*** Information provided

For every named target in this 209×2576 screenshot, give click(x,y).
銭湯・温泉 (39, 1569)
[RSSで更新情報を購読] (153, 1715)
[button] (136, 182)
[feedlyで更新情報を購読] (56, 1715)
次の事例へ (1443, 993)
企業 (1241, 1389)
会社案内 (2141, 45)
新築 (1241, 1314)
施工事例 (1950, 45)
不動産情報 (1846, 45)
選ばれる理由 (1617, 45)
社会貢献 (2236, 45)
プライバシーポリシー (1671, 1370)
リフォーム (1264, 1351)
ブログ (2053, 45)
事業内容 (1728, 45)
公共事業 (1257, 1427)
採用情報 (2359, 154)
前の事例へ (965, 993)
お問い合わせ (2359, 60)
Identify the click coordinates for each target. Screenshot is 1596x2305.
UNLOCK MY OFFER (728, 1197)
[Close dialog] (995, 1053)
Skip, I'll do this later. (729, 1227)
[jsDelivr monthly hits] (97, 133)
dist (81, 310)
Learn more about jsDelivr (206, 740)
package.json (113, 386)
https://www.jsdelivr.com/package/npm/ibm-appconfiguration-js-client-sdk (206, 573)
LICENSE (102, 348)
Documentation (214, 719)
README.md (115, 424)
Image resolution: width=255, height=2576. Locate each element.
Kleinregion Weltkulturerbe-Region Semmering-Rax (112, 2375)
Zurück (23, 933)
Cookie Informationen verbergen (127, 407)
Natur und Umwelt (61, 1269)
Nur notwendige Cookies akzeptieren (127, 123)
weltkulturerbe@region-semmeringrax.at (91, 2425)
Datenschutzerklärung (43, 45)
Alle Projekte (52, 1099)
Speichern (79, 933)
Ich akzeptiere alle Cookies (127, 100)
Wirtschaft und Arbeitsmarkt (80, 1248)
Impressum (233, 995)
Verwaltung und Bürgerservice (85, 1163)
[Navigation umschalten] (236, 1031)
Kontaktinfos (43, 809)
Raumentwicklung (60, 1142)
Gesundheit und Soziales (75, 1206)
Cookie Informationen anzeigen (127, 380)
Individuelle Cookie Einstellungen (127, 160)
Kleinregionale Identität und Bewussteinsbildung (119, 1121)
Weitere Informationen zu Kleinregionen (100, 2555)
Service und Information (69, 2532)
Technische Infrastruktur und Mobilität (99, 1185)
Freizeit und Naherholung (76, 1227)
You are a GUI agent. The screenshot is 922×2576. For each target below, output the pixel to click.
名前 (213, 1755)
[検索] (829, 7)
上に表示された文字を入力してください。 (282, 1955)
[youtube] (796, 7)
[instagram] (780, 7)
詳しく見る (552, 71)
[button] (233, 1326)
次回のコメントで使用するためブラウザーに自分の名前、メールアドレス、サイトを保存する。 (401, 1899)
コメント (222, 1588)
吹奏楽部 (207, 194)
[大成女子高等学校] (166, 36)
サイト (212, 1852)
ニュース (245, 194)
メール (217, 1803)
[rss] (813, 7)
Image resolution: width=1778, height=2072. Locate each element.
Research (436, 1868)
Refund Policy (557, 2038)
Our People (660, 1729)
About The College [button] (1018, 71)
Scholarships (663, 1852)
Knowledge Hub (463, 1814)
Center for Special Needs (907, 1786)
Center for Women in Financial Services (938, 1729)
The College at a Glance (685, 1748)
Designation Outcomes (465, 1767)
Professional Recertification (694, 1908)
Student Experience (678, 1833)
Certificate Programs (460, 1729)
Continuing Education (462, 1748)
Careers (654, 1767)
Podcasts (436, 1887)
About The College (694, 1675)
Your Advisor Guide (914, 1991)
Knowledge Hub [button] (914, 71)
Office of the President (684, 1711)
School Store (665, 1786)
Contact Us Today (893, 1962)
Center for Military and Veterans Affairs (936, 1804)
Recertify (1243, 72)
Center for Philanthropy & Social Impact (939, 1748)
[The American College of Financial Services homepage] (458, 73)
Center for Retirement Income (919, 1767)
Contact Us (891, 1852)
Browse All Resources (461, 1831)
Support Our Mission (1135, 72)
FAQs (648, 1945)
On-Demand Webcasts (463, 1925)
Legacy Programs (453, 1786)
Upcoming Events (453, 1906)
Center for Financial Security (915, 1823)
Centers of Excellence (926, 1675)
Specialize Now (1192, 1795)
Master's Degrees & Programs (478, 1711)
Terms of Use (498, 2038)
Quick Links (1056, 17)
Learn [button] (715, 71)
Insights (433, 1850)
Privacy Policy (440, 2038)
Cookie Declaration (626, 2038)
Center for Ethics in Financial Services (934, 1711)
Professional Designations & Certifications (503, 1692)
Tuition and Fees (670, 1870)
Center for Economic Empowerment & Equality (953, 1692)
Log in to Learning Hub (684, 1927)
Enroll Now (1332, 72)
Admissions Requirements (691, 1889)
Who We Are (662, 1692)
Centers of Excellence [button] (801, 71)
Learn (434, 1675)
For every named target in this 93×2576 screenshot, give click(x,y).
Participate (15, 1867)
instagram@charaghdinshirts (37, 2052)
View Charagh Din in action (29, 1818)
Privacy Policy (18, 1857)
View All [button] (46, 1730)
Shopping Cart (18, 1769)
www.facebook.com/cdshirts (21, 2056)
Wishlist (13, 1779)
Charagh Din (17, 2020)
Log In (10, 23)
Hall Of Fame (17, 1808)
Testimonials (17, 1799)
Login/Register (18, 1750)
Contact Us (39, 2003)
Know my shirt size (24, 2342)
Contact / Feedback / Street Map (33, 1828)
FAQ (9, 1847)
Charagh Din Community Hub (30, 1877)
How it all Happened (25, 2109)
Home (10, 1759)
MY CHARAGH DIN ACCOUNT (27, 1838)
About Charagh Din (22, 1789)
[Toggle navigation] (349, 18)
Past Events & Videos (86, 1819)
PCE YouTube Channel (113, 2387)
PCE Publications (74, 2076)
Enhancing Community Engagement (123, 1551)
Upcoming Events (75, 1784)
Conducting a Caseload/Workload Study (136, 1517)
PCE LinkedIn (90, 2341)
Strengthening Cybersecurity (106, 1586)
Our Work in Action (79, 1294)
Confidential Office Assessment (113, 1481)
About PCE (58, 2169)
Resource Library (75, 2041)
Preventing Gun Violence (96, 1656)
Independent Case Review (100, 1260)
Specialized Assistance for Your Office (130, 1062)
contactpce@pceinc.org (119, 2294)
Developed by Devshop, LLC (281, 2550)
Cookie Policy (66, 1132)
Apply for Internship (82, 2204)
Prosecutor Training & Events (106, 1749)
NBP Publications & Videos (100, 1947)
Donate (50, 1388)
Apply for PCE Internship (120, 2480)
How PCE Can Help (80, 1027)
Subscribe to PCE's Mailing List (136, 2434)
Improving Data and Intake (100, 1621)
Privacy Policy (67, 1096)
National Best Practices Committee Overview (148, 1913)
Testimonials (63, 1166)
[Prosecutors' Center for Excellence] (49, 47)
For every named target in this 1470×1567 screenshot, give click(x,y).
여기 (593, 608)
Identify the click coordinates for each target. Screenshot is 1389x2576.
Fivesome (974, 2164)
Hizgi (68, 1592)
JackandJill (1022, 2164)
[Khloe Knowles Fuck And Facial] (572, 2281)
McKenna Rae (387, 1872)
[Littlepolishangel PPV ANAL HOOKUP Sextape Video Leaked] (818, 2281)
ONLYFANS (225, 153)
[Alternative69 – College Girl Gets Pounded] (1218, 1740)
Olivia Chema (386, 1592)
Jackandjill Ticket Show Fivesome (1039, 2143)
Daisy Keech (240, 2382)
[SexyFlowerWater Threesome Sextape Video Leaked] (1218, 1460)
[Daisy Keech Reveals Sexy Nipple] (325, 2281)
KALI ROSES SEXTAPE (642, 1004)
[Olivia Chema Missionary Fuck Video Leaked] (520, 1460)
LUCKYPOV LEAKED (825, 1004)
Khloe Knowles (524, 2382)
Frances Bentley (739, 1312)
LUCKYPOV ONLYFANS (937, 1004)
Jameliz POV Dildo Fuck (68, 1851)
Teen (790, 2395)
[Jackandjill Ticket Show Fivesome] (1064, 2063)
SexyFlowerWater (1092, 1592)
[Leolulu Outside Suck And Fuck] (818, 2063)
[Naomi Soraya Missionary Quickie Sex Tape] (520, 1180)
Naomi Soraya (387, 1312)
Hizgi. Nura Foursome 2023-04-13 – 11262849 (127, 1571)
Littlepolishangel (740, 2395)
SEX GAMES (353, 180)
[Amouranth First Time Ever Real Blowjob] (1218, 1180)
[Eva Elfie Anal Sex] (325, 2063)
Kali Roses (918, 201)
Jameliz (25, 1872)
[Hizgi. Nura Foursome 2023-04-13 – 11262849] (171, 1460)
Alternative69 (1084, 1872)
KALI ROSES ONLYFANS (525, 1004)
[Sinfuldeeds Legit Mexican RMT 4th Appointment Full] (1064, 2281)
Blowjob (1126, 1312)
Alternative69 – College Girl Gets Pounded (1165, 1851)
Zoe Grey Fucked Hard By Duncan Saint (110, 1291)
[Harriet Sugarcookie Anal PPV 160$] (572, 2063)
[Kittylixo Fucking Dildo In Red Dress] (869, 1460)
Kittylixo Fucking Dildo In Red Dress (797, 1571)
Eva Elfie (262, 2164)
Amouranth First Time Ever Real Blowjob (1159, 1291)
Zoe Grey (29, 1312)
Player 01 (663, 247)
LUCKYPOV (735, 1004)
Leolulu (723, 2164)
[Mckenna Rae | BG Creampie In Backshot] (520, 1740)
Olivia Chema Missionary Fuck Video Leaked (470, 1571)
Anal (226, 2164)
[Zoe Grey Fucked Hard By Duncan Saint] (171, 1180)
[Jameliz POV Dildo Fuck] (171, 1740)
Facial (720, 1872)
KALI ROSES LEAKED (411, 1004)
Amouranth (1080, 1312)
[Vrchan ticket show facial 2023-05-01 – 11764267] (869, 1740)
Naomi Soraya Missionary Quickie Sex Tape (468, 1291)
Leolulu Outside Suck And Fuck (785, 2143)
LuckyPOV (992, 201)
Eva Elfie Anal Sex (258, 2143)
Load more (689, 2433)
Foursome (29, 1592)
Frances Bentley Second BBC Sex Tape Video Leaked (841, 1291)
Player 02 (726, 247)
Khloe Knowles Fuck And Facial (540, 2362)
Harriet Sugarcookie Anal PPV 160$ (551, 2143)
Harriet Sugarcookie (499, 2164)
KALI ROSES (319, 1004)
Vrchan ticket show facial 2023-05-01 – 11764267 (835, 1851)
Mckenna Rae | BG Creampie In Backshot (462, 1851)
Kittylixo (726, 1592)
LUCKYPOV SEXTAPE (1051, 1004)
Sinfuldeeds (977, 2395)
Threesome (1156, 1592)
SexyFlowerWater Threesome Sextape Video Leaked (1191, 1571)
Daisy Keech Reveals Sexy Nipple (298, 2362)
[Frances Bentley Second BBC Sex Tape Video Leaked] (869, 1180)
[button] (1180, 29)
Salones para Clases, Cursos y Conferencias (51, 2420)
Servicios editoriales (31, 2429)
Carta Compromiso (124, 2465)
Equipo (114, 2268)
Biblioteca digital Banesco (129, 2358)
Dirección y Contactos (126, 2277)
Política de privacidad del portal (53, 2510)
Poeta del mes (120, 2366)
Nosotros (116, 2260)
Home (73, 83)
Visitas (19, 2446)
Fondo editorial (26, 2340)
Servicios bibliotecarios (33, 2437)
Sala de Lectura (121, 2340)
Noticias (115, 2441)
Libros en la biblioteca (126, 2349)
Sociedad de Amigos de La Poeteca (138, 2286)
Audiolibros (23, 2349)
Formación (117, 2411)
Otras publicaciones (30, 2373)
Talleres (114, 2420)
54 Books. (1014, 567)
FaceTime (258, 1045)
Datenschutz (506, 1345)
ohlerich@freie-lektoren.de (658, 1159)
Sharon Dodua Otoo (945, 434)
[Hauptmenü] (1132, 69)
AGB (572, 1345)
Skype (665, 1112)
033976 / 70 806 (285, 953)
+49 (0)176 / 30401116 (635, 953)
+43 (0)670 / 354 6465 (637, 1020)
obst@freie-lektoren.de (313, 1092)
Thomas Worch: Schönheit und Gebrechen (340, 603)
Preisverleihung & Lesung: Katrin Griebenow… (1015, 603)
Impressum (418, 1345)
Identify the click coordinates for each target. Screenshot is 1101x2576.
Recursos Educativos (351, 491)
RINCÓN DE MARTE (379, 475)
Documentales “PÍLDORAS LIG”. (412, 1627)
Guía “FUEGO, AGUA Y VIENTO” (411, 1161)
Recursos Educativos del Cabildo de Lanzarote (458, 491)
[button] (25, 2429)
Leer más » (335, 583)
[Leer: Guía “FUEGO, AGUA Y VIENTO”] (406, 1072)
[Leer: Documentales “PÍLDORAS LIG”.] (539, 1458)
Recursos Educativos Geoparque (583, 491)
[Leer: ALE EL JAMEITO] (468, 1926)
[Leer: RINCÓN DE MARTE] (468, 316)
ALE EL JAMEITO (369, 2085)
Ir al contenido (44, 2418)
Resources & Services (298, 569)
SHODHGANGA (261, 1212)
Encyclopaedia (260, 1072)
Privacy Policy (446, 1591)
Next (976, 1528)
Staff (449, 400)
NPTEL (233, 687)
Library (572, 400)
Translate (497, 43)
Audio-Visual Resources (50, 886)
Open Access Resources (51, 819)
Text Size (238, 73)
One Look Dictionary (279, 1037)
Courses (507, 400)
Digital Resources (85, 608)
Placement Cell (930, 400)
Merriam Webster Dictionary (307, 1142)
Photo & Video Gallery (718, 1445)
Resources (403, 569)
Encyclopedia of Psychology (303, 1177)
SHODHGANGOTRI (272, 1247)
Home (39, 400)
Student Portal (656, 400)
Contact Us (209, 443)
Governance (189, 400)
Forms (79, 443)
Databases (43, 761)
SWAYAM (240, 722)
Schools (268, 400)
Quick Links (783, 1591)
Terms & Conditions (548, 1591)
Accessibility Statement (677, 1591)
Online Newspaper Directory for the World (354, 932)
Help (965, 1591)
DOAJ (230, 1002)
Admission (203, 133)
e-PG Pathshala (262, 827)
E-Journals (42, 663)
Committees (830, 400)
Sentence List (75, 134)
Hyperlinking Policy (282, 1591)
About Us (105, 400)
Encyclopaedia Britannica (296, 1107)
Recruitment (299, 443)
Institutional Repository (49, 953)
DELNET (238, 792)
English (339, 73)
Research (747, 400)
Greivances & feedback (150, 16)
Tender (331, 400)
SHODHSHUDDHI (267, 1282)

******

**Problem details:** Copy exactly, and only, the lines from the line that contains "Audio-Visual Resources (50, 886)" through the end of the data above.

**Output below:**
Audio-Visual Resources (50, 886)
Open Access Resources (51, 819)
Text Size (238, 73)
One Look Dictionary (279, 1037)
Courses (507, 400)
Digital Resources (85, 608)
Placement Cell (930, 400)
Merriam Webster Dictionary (307, 1142)
Photo & Video Gallery (718, 1445)
Resources (403, 569)
Encyclopedia of Psychology (303, 1177)
SHODHGANGOTRI (272, 1247)
Home (39, 400)
Student Portal (656, 400)
Contact Us (209, 443)
Governance (189, 400)
Forms (79, 443)
Databases (43, 761)
SWAYAM (240, 722)
Schools (268, 400)
Quick Links (783, 1591)
Terms & Conditions (548, 1591)
Accessibility Statement (677, 1591)
Online Newspaper Directory for the World (354, 932)
Help (965, 1591)
DOAJ (230, 1002)
Admission (203, 133)
e-PG Pathshala (262, 827)
E-Journals (42, 663)
Committees (830, 400)
Sentence List (75, 134)
Hyperlinking Policy (282, 1591)
About Us (105, 400)
Encyclopaedia Britannica (296, 1107)
Recruitment (299, 443)
Institutional Repository (49, 953)
DELNET (238, 792)
English (339, 73)
Research (747, 400)
Greivances & feedback (150, 16)
Tender (331, 400)
SHODHSHUDDHI (267, 1282)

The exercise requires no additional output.